BLOOM, Eau & Rivières de Bretagne et Pleine Mer bravent le lobby du chalut dans le Sud de la Bretagne

Face au refus du Conseil régional de Bretagne d’insuffler une nouvelle vision pour protéger la pêche artisanale et les écosystèmes marins autour des îles de Houat et Hoëdic, BLOOM, Eau & Rivières de Bretagne et Pleine Mer entament aujourd’hui une procédure formelle pour obtenir l’interdiction du chalutage dans la bande côtière des trois milles marins (environ 5,5 km) autour de ces îles à la biodiversité exceptionnelle. Alors que les responsables politiques et les élus régionaux ignorent les recommandations scientifiques en laissant la pêche au chalut ravager les écosystèmes ultra côtiers et les aires marines supposément « protégées » et rechignent à mettre en œuvre le « Plan d’action pour l’océan » de la Commission européenne, les associations se voient contraintes d’emprunter la voie judiciaire pour obtenir des mesures concrètes de sauvegarde des écosystèmes et des derniers pêcheurs artisans de Houat et Hoëdic, confrontés au rouleau compresseur du lobby du chalut.

« De la mer nous vivons ». Telle est la devise de Houat. Dans les années 1980, 47 navires de pêche étaient en activité à Houat, employant plus de 90 personnes. Aujourd’hui, il ne reste plus que sept navires et douze pêcheurs. Si les causes de ce déclin de l’activité de pêche sont multiples, élus et pêcheurs de Houat et Hoëdic pointent unanimement la responsabilité des chalutiers qui, grâce à une dérogation datant de 1956, jamais remise en cause en dépit des législations successives visant à protéger les écosystèmes côtiers des ravages de la pêche industrielle, viennent traîner leurs filets jusqu’au ras des îles, dans une zone classée Natura 2000.
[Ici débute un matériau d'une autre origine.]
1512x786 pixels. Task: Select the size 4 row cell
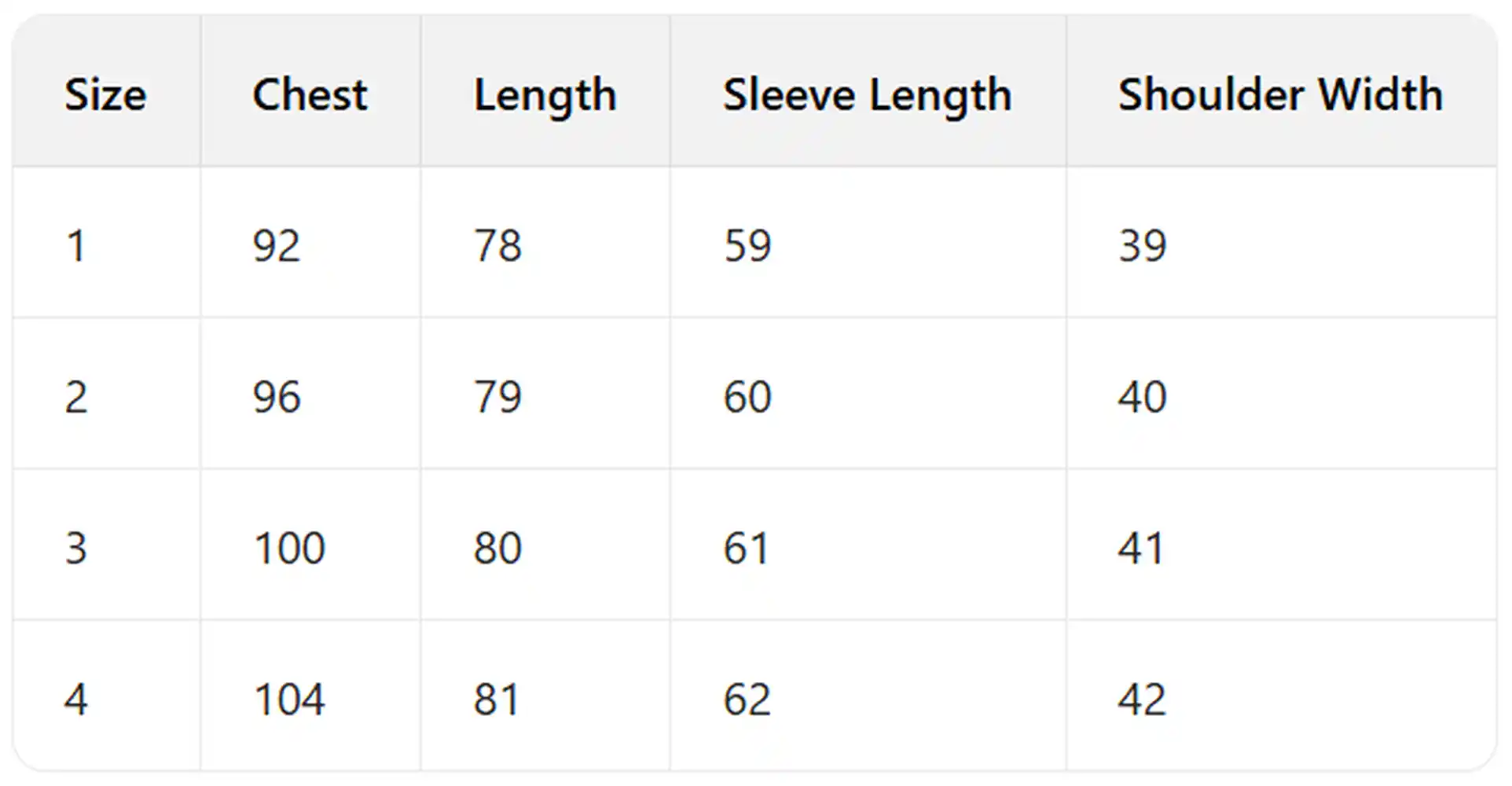pos(75,699)
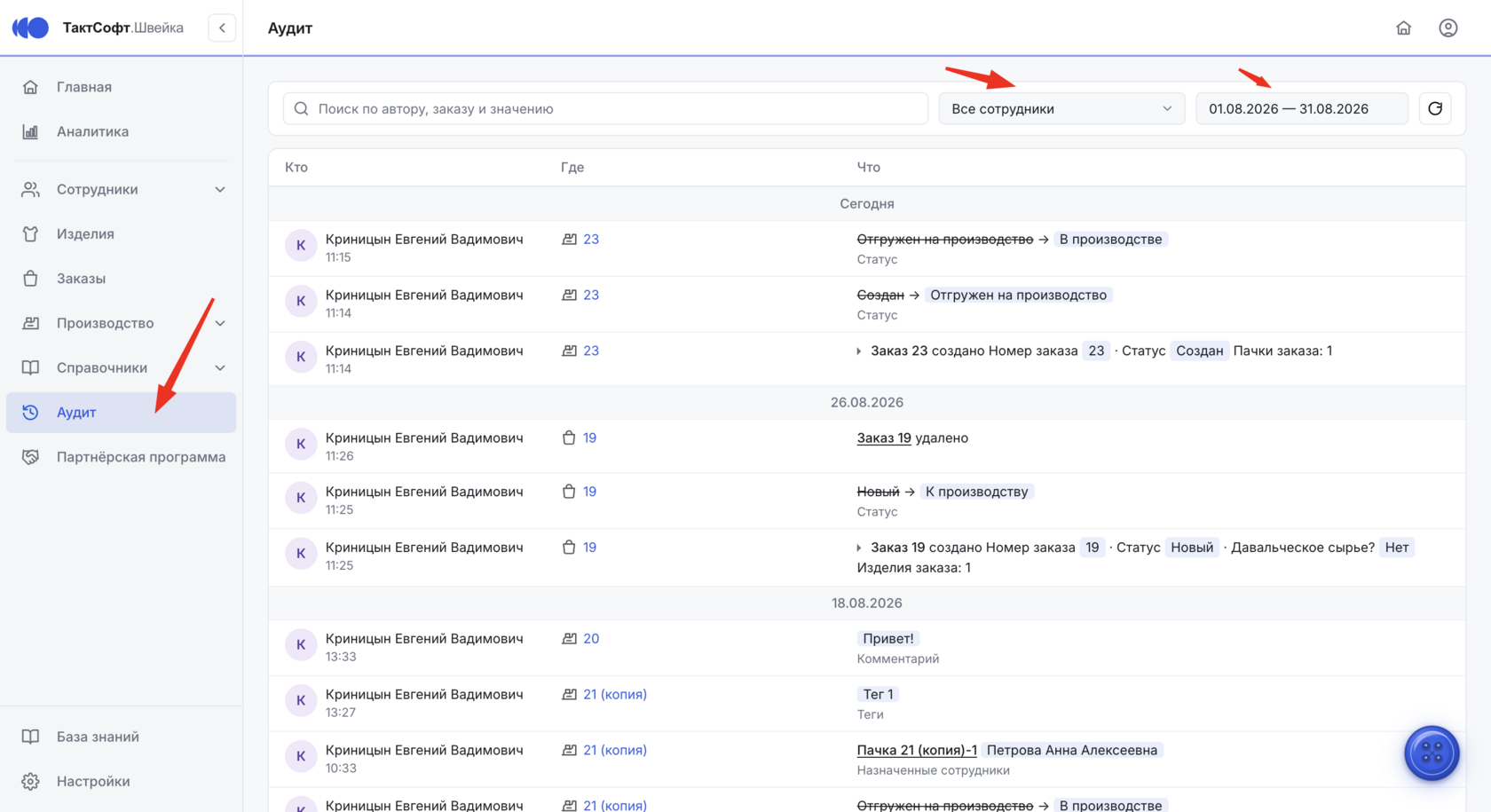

Pour Charles Braine, président de Pleine Mer : « Il est inconcevable qu’une dérogation de près de 70 ans permettant à quelques navires de s’approprier la ressource perdure au détriment des pêcheurs artisans de Houat et Hoëdic qui pratiquent, eux, une réelle pêche durable ».

La classification Natura 2000 relève d’une législation européenne et regroupe un large réseau de zones naturelles présentant un intérêt particulier pour la faune et la flore qu’elles abritent. La zone Natura 2000 « Îles Houat-Hoëdic », établie en 2004, se justifie ainsi par la présence d’habitats très diversifiés et à forte valeur écologique, dont notamment des bancs de maërl (une algue calcaire formant des récifs similaires à des coraux) qui abritent une importante biodiversité marine.

Pour Christophe Le Visage, vice-président d’Eau & Rivières de Bretagne, « La zone des trois milles est la plus riche en termes de biodiversité, et elle est très importante dans le cycle de vie d’une grande partie des poissons. Il est vital de la protéger des pollutions terrestres, mais aussi des activités de pêche qui ont des impacts importants sur les habitats marins, comme le chalutage. Pour cela, appliquons la réglementation plutôt que maintenir des dérogations injustifiées ».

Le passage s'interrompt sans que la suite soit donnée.